A novel way to fight tobacco

New Age Online (Nigeria)

Monday, March 1, 2004

Recently six people from the US and Canada flew down to Nigeria and before newsmen, said they were representing a company called Licensed to Kill. Hear them: “We are rich; you are dead. we are licensed to kill. We don’t smoke but we like to kill and we are licensed to kill and we are interested in making profit. We try to make great image by buying big cars, doing promotions. The truth is that we are interested in killing people with the youths as our target group. We use the media to suppress the people, we also lobby and continually kill more people and make more money”.

Do not panic. In truth, the visitors including two women were not here to extend the frontiers of the tobacco industry. They were here to attempt to wipe it out using a new strategy in the fight against tobacco.

According to Gray Watson, Licensed to kill is fictitious and the new method is aimed at attracting attention to the poison called tobacco.

In the developed world, tobacco factories face stringent laws making it uncomfortable for the industry. So they turned their attention towards Africa and the developing world where such laws are more relaxed. Watson and his fellow activists came to Nigeria to join forces with organizations fighting against tobacco and tobacco products.

In Nigeria for instance, tobacco multi-nationals seem to have capitalized on lukewarm laws.

“We realised that many countries such as Nigeria have very little resources to protect the health of the people. We are here to collaborate with groups to help in the campaign against tobacco,” Mr. Watson remarked.

Continuing, he said, many states in the US have developed programmes to check tobacco smoking. It has become a major movement in the US. It will be immoral not to partner with groups outside the US to fight against the global expansion of tobacco. You do not understand what you are farming here in Nigeria. We are here to tell you that.”

According to Akinbode Oluwafemi, a tobacco control advocate, “in one of the villages, they asked for clearance from BAT before they could speak to us. I couldn’t first comprehend what was before me. They have lost their individuality. What is shocking is the way BAT has been twisting the story. We are dealing with rogue corporations.

Sometime in early 2003, BAT Nigeria had embarked upon a massive publicity blitz, tagged “Experience it Big Screen Hollywood Movies”. In the course of this promotion, several Hollywood movies, mainly produced by Warner Bros Inc., were screened on giant sized stands at designated centers in several Nigerian cities.

Unknown to Nigeria and Nigerian authorities, BAT Nigeria did not secure necessary approvals from Warner Bros Inc (USA) before using the movies of that organization to promote cigarettes. This act was not only contrary to good corporate conducts but also bothered on criminality.
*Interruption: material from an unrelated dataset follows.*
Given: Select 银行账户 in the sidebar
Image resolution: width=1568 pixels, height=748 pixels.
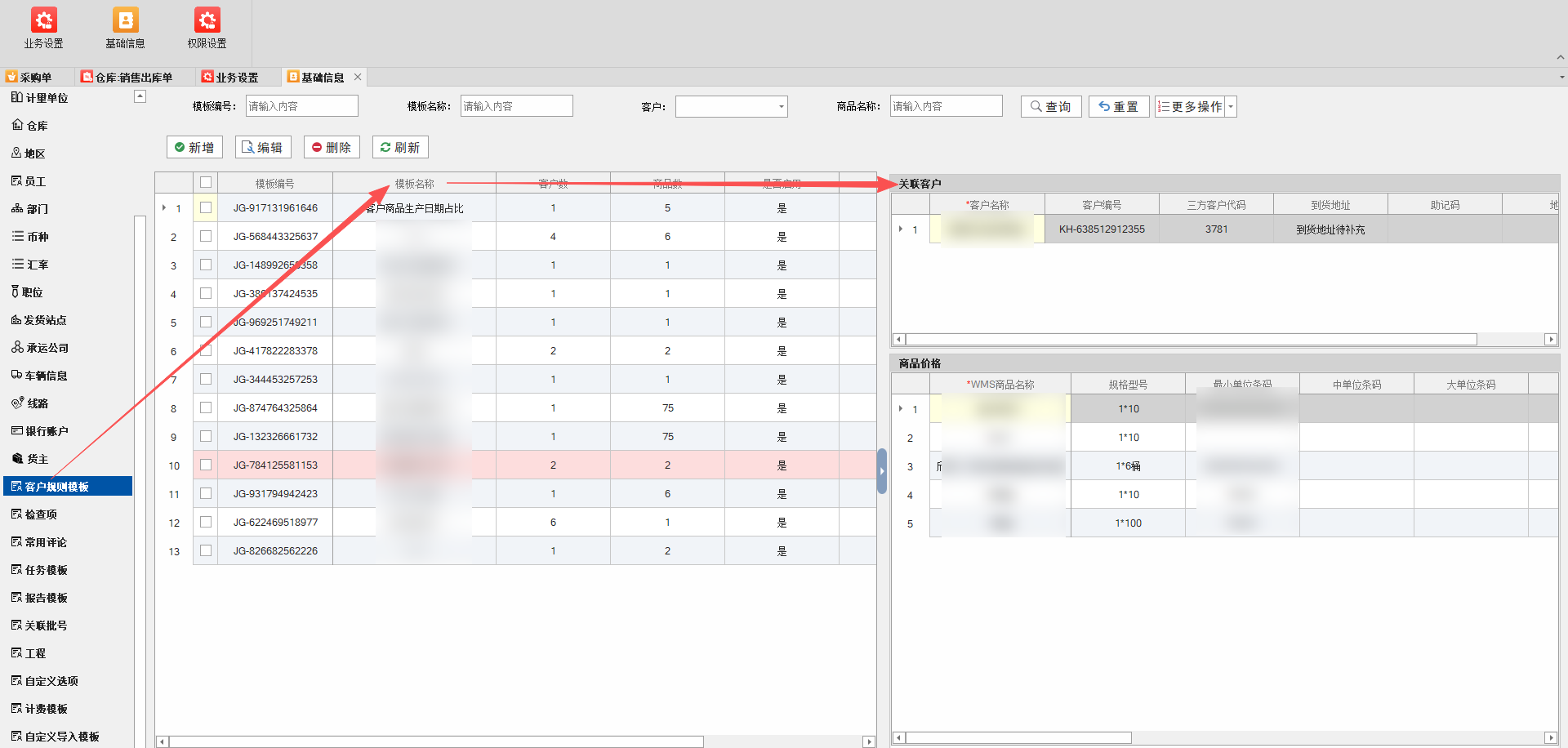Looking at the screenshot, I should click(47, 431).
Three Nigerian anti-tobacco civil society organizations Journalist Action on Tobacco and Health (JATH), Environmental Right Action and Friends of the Earth (ERA/FOE) and People Against Drug Dependence and Ignorance (PADDI) in collaboration with their international partners blew the lid on this unwholesome practice of BAT Nigeria.

Also speaking was Eze Eluchie, Executive Director, People Against Drug Dependence and Ignorance who said that the National Agency for Food, Drugs and Administration and Control (NAFDAC) has omitted the campaign against tobacco. That NAFDAC is receiving awards from all parts of the world for excellent jobs but failed or disregarded the tobacco anti-campaign efforts.

The delegation visited NGOs, inaugurated a website, met government officials, visited farming communities. “We saw reforestation efforts of tobacco companies, What kind of environment, when people are dying of tobacco, farmers are being paid small wages, they are primitive and do not know what they are doing. Growers do not know about the benefit of the profit of tobacco companies”, said Walling.

“Only 25 per cent Americans smoke. There is no smoking in public places in New York. We hope there will be smoke free Nigeria”, another official said.

According to the delegation, an official of BAT says these farmers belong to them. They were forbidden to talk to us. Officials have informed them in the past not to talk to us. We were shocked, we thought this is a free Nigeria.

The tobacco industry is quick to argue that poor tobacco farmers will be more hit in case of reduction in cigarette consumption. They portray themselves as friends of tobacco farmers concerned with their economic survival.

BAT spin-doctors, in justifying its recent investment in Nigeria have concentrated more on the supposed assistance going to local farmers.

Cigarettes are addictive and are killing millions of people globally, yet certificates are issued to organizations to produce cigarettes.